▶ _What needs to be done_
Copy each record below faithfully, leaving out images.

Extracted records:
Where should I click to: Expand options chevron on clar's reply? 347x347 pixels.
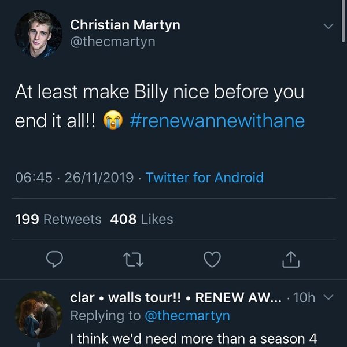(328, 297)
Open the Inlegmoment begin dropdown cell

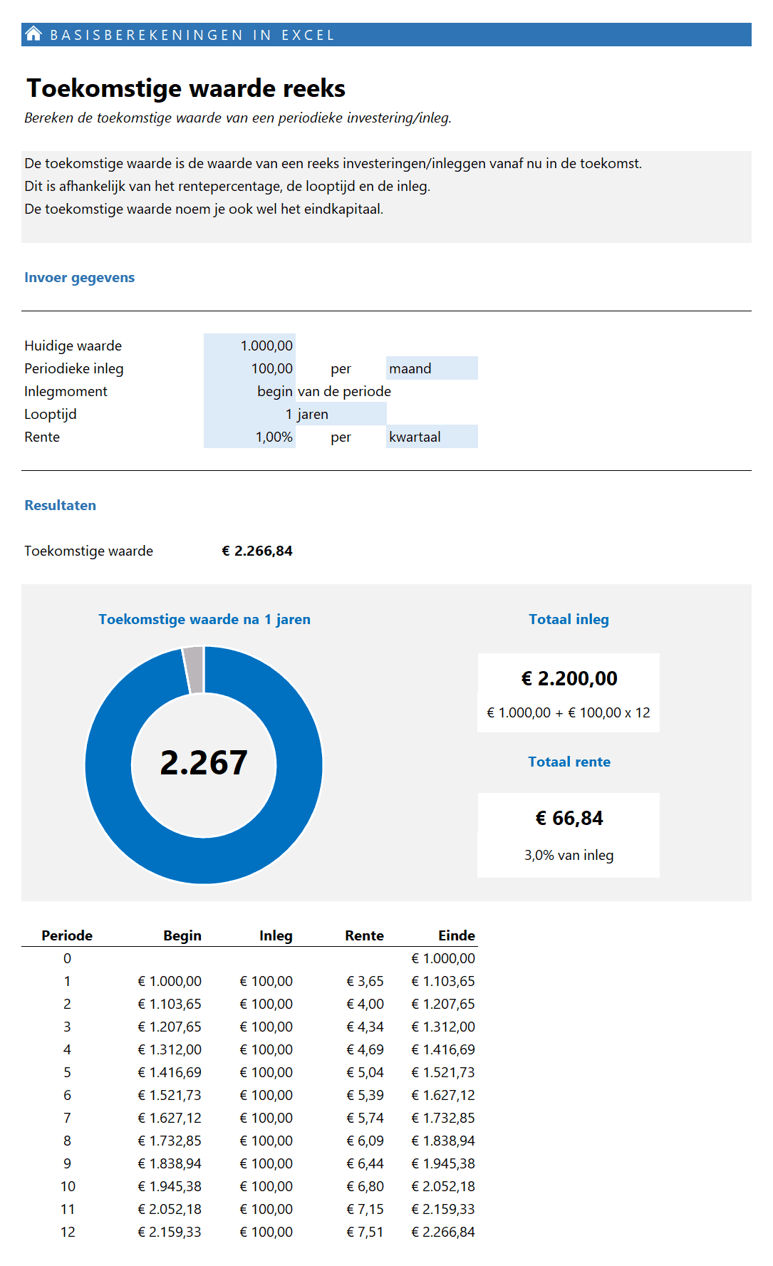250,391
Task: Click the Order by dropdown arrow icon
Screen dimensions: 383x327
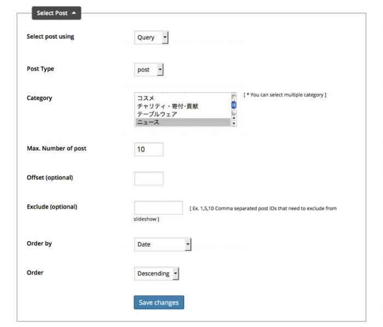Action: pyautogui.click(x=188, y=244)
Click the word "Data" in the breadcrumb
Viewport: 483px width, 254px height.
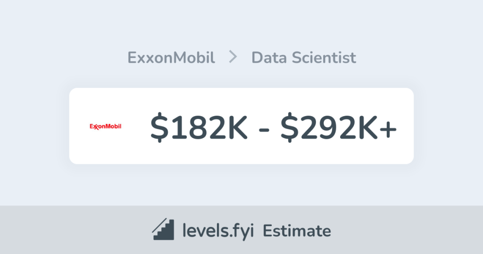tap(267, 58)
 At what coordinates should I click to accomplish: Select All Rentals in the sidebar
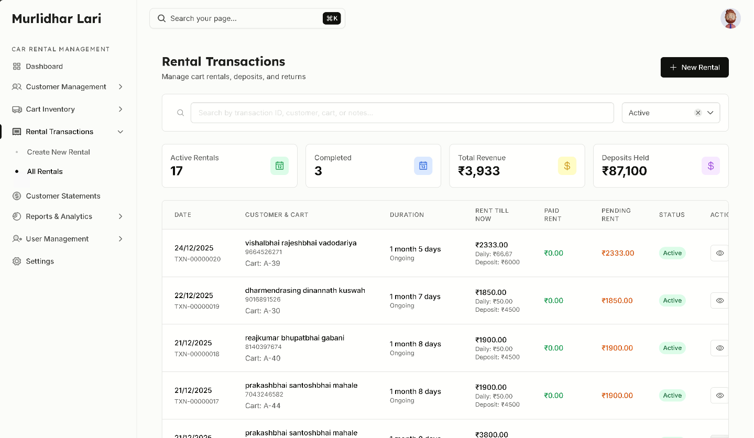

▶ _Response area_
Where should I click to: Expand options chevron on clar's reply? 347x347 pixels.
(328, 297)
Open the Inlegmoment begin dropdown cell

250,391
Task: Click the Order by dropdown arrow icon
Screen dimensions: 383x327
Action: pyautogui.click(x=188, y=244)
Click the word "Data" in the breadcrumb
Viewport: 483px width, 254px height.
tap(267, 58)
 At what coordinates should I click to accomplish: Select All Rentals in the sidebar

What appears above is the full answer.